Miami-based home builder Lennar Corp. has maintained it was capable of paying much more for a controlling stake in cash-poor Dallas Real Estate firm Vista Properties Inc. than the already accepted $945 million bid from Centex Corp but said that “unfair” conditions contained in the pact thwarted other offers. One of the conditions included a provision that ends consideration of an outside bid of Centex agrees to top it by $1 million. Centex, a Dallas homebuilder, and Lennar have been engaged in a bidding war for Vista for over a month now. Last December, Centex offered $85 million. Six months later, Lennar come forth with a $5 million bid. Centex then brought in a $94.5 million bid. Then last week, Vista gave noteholders and shareholders a prepackaged bankruptcy plan that included selling 49% of Vista to Centex which already owns a 4% stake.
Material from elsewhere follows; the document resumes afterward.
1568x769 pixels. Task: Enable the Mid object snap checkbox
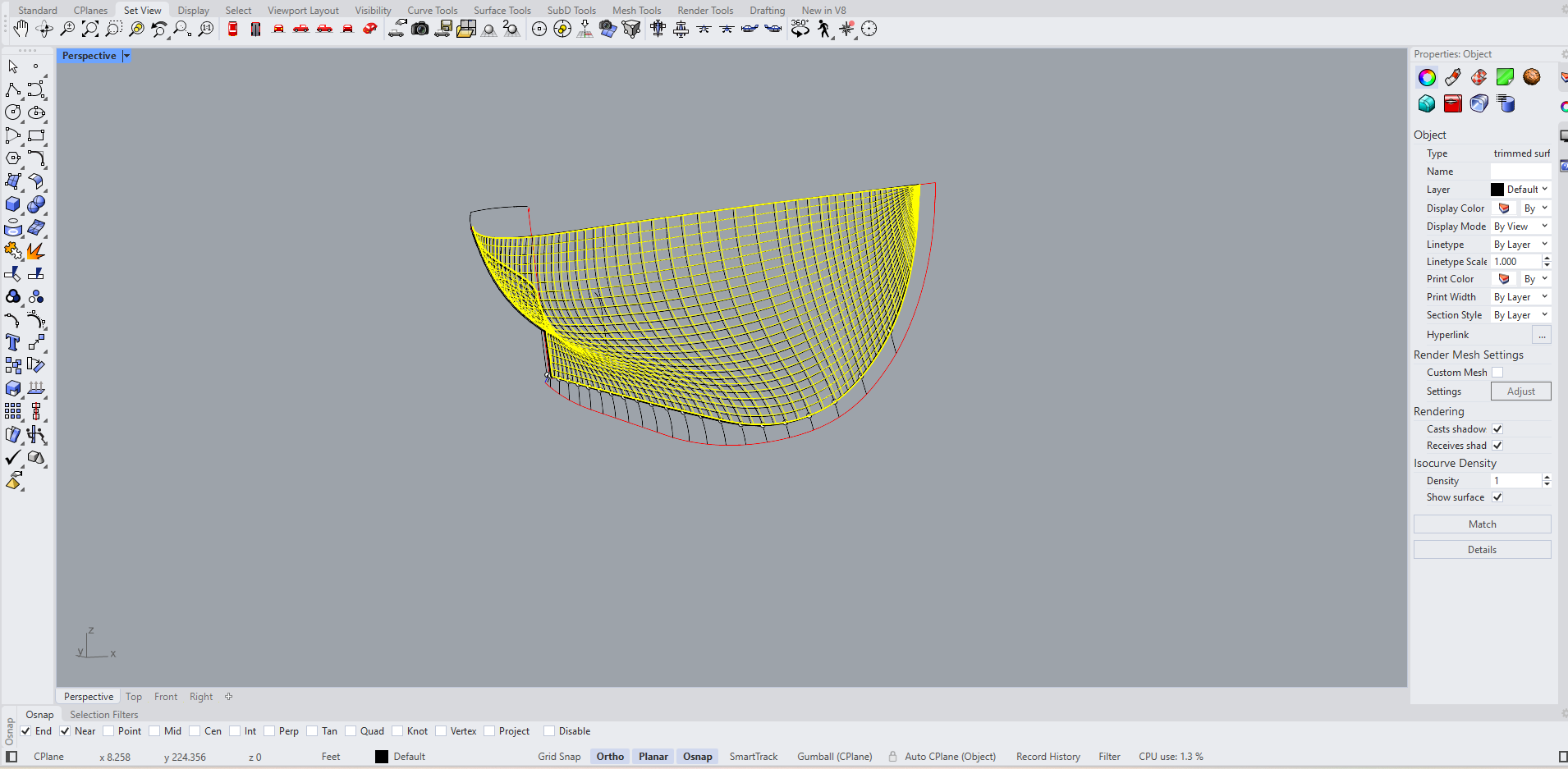(x=155, y=731)

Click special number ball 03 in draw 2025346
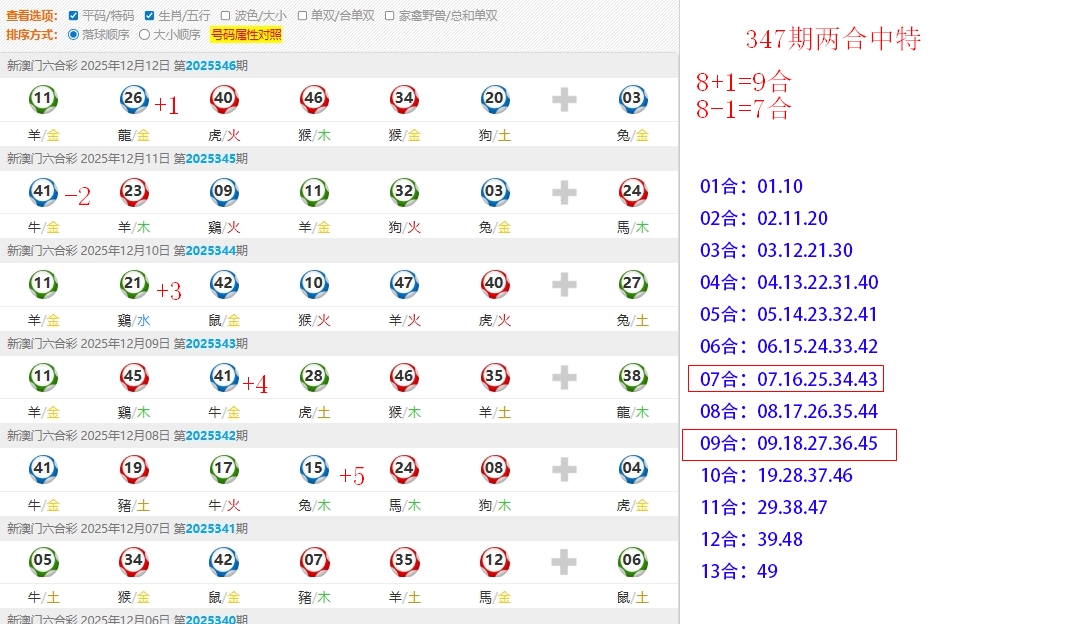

Slovakia says it cancelled the country’s privatization campaign because it was only benefiting investment funds and foreigners

Slovakia’s leaders maintain they squelched the country’s mass-coupon privatization campaign because it was lining the wallets of investment funds and foreigners while stealing from the average Slovak. Privatization began in 1991 when shares in more than 500 large state companies were turned over to private hands. But the campaign fizzled after Prime Minister Vladimir Meciar led the country to its 1993 separation from the Czechs who have since ended their own second wave of privitizations. The action two weeks ago by a parliamentary vote is one of the most remarkable changes in direction thus far by any of Europe’s post-communist countries. In spite of considerable political turmoil, the government had promised a coupon privatization to distribute shares in the literally hundreds of companies which remained in state hands. However, in June, that was nixed when Meciar announced he would scrap the coupon method in favor of a new plan. Instead, citizens would receive five-year bonds with a nominal value of 10,000 korunas. While the bond would yield 10% interest a year, it would not be redeemable until 2001. At that point, people could utilize the bonds to help finance government-owned flats or to purchase shares in the companies where they are employed. The government says it will sell controlling stakes in as many as 120 companies with a book value of 100 billion korunas. The will be a number of stars among them including the country’s largest construction company, Hydrostav and dozens of hotels and spas. The state officials don’t conceal their motive for the new plan — mainly to thwart the investment funds which arose during the first wave and collected over 60% of all the tradable shares.